There can be no doubt that Thorne’s “harassing language” caused his conviction. It is also clear that Thorne’s vituperative description of the college officials, who are also public officials, is insufficient to sustain his conviction. In Terminiello v. Chicago, 337 U.S. 1, 4, 69 S.Ct. 894, 895, 93 L.Ed. 1131 (1949), Court stated:
Speech is often provocative and challenging. It may strike at prejudices and preconceptions and have profound unsettling effects as it presses for acceptance of an idea. That is why freedom of speech, though not absolute, Chaplinsky v. New Hampshire, [315 U.S. 568, 62 S.Ct. 766, 86 L.Ed. 1031 (1942) ], is nevertheless protected against censorship or punishment, unless shown likely to produce a clear and present danger of a serious substantive evil that rises far above public inconvenience, annoyance, or unrest.
Chaplinsky, to which the Court referred, dealt with “fighting words,” but no claim has ever been made that Thorne's name calling could be similarly characterized.
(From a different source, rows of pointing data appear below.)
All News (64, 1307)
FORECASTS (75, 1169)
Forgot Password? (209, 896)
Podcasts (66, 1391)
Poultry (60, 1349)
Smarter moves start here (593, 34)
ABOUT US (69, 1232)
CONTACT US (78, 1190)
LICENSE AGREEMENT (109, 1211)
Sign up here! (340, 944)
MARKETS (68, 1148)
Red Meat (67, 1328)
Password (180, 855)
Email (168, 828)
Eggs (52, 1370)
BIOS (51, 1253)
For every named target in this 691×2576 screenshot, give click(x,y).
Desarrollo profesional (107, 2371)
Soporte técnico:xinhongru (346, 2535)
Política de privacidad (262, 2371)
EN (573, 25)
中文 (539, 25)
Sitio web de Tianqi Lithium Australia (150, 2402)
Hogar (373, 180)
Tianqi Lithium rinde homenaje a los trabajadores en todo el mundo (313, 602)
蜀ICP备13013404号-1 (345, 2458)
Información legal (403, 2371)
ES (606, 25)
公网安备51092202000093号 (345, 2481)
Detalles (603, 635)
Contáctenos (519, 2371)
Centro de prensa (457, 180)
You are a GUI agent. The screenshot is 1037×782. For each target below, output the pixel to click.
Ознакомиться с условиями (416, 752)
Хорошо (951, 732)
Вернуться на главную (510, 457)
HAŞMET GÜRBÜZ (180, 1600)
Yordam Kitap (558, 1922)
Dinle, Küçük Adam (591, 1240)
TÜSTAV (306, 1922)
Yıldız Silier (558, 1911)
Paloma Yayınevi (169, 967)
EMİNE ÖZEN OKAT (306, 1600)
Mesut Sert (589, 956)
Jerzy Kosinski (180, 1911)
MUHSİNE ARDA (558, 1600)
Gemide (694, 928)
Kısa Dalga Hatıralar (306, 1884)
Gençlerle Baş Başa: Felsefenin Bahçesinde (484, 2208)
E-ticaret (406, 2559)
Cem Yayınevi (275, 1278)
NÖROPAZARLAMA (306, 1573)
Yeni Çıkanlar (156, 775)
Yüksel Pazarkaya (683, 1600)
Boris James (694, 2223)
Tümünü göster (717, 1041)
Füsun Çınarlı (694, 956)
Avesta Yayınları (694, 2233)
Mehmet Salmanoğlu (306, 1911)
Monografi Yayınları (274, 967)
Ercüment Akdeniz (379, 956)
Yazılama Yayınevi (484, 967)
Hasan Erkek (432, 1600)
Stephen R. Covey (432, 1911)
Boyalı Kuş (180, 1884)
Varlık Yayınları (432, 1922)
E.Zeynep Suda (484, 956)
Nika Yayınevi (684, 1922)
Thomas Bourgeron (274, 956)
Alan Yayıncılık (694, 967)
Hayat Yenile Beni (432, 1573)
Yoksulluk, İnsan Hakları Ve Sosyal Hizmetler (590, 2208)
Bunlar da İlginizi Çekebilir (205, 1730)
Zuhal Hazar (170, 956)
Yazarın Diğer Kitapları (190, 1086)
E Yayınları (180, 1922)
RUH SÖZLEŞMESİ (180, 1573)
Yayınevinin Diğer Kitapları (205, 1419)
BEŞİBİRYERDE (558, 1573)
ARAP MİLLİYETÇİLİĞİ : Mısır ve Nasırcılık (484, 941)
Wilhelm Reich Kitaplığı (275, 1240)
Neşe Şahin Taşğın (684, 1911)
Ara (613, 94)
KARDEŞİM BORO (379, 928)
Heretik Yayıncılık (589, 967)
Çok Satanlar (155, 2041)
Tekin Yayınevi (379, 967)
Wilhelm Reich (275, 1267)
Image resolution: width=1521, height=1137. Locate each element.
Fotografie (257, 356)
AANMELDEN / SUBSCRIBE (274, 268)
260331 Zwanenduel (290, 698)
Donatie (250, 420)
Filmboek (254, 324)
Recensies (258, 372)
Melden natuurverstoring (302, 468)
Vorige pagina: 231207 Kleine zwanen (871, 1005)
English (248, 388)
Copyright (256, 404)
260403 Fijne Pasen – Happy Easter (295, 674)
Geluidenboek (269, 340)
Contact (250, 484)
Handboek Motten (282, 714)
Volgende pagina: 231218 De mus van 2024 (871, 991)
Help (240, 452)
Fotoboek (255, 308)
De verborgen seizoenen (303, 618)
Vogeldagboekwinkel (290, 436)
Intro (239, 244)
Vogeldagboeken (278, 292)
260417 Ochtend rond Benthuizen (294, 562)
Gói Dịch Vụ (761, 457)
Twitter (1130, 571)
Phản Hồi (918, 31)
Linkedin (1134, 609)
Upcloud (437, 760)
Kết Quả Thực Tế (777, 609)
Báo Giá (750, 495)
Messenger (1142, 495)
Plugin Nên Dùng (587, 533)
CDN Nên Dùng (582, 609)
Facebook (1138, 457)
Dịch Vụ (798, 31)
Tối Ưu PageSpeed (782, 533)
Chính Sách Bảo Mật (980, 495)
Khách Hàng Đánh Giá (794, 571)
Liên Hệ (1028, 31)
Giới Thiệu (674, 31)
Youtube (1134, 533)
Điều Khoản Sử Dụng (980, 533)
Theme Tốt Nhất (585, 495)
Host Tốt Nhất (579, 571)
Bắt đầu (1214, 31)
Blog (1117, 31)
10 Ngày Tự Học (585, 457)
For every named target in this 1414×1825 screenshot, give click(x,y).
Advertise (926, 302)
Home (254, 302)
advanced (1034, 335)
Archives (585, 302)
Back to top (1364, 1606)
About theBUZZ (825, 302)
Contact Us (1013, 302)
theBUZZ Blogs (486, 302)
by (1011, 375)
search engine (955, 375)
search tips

*247Time and again, the Supreme Court has extended the protection of the first amendment to persons who discomfited public officers. In Watts v. United States, 394 U.S. 705, 708, 89 S.Ct. 1399, 1401-02, 22 L.Ed.2d 664 (1969), the Court reversed the conviction of a person who used “a kind of very crude offensive method of stating a political opposition to the President.” In NAACP v. Claiborne Hardware Co., 458 U.S. 886, 910, 102 S.Ct. 3409, 3424, 73 L.Ed.2d 1215 (1982), the Court emphasized “[s]peeeh does not lose its protected character, however, simply because it may embarrass others or coerce them into action.” Quite recently the Court has reaffirmed that speech that undoubtedly vexed the persons to whom it was directed is nevertheless protected by the first amendment. City of Houston v. Hill, — U.S. -, 107 S.Ct. 2502, 96 L.Ed.2d 398 (1987). This is true even when the speaker intends to distress the target of his outrageous language. See Hustler Magazine v. Falwell, — U.S. -, 108 S.Ct. 876, 99 L.Ed.2d 41 (1988).
I respectfully dissent.
The West Virginia Constitution states that "[n]o decision rendered by the court shall be considered as binding authority upon any court, except in the particular case decided, unless a majority of the justices of the court concur in such decision.” W.Va. Const., Art. 8, § 4. Thorne has standing to raise the issue of over-breadth. See Broadrick v. Oklahoma, 413 U.S. 601, 611-15, 93 S.Ct. 2908, 2915-17, 37 L.Ed.2d 830 (1973).